Your goal
Every record is to be restated exactly, with nothing left out.
[[ Dataset extract open ]]
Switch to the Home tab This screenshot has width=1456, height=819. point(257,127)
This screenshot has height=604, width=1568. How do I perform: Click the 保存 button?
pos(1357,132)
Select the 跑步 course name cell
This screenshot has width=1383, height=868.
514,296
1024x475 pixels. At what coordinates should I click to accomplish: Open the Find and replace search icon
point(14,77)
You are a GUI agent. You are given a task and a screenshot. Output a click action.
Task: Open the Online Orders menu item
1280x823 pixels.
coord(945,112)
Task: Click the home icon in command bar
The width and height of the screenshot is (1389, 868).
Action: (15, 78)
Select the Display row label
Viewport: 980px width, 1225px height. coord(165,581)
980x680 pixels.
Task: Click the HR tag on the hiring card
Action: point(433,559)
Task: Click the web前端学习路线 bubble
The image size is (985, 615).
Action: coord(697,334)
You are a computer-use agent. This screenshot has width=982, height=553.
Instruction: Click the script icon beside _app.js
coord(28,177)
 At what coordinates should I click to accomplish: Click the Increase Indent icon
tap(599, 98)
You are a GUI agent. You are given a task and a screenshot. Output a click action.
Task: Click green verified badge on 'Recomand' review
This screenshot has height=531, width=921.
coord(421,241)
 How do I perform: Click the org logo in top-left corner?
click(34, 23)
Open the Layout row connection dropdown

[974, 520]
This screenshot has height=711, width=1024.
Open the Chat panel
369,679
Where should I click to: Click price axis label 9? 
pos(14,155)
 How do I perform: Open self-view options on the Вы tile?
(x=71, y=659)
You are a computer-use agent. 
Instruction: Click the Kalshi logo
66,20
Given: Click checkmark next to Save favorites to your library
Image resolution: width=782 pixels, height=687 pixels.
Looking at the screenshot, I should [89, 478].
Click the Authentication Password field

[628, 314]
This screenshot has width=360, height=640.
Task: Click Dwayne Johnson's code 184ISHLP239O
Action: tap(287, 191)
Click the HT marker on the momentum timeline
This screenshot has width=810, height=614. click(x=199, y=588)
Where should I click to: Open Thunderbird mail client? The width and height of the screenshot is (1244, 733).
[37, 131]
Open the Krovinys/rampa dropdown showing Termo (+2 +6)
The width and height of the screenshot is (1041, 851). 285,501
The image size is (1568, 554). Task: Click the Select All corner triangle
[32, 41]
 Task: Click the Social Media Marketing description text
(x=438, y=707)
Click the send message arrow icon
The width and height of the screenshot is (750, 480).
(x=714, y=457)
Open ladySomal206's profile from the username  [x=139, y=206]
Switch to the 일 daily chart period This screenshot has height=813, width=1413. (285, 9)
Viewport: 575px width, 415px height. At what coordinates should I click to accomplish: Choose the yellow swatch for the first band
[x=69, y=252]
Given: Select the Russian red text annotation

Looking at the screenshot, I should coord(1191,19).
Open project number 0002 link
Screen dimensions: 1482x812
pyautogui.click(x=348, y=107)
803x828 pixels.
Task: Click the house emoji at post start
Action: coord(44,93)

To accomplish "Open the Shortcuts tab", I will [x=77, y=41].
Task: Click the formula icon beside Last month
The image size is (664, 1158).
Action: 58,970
[[ Dataset extract closed ]]
Response area
Switch to the Home tab This screenshot has width=1456, height=819. point(257,127)
This screenshot has height=604, width=1568. How do I perform: Click the 保存 button?
pos(1357,132)
Select the 跑步 course name cell
This screenshot has width=1383, height=868.
514,296
1024x475 pixels. At what coordinates should I click to accomplish: Open the Find and replace search icon
point(14,77)
You are a GUI agent. You are given a task and a screenshot. Output a click action.
Task: Open the Online Orders menu item
1280x823 pixels.
coord(945,112)
Task: Click the home icon in command bar
The width and height of the screenshot is (1389, 868).
Action: (15, 78)
Select the Display row label
Viewport: 980px width, 1225px height. coord(165,581)
980x680 pixels.
Task: Click the HR tag on the hiring card
Action: point(433,559)
Task: Click the web前端学习路线 bubble
The image size is (985, 615).
Action: coord(697,334)
You are a computer-use agent. This screenshot has width=982, height=553.
Instruction: Click the script icon beside _app.js
coord(28,177)
 At what coordinates should I click to accomplish: Click the Increase Indent icon
tap(599, 98)
You are a GUI agent. You are given a task and a screenshot. Output a click action.
Task: Click green verified badge on 'Recomand' review
This screenshot has height=531, width=921.
coord(421,241)
 How do I perform: Click the org logo in top-left corner?
click(34, 23)
Open the Layout row connection dropdown

[974, 520]
This screenshot has height=711, width=1024.
Open the Chat panel
369,679
Where should I click to: Click price axis label 9? 
pos(14,155)
 How do I perform: Open self-view options on the Вы tile?
(x=71, y=659)
You are a computer-use agent. 
Instruction: Click the Kalshi logo
66,20
Given: Click checkmark next to Save favorites to your library
Image resolution: width=782 pixels, height=687 pixels.
Looking at the screenshot, I should [89, 478].
Click the Authentication Password field

[628, 314]
This screenshot has width=360, height=640.
Task: Click Dwayne Johnson's code 184ISHLP239O
Action: tap(287, 191)
Click the HT marker on the momentum timeline
This screenshot has width=810, height=614. click(x=199, y=588)
Where should I click to: Open Thunderbird mail client? The width and height of the screenshot is (1244, 733).
[37, 131]
Open the Krovinys/rampa dropdown showing Termo (+2 +6)
The width and height of the screenshot is (1041, 851). 285,501
The image size is (1568, 554). Task: Click the Select All corner triangle
[32, 41]
 Task: Click the Social Media Marketing description text
(x=438, y=707)
Click the send message arrow icon
The width and height of the screenshot is (750, 480).
(x=714, y=457)
Open ladySomal206's profile from the username  [x=139, y=206]
Switch to the 일 daily chart period This screenshot has height=813, width=1413. (285, 9)
Viewport: 575px width, 415px height. At what coordinates should I click to accomplish: Choose the yellow swatch for the first band
[x=69, y=252]
Given: Select the Russian red text annotation

Looking at the screenshot, I should coord(1191,19).
Open project number 0002 link
Screen dimensions: 1482x812
pyautogui.click(x=348, y=107)
803x828 pixels.
Task: Click the house emoji at post start
Action: coord(44,93)

To accomplish "Open the Shortcuts tab", I will [x=77, y=41].
Task: Click the formula icon beside Last month
The image size is (664, 1158).
Action: 58,970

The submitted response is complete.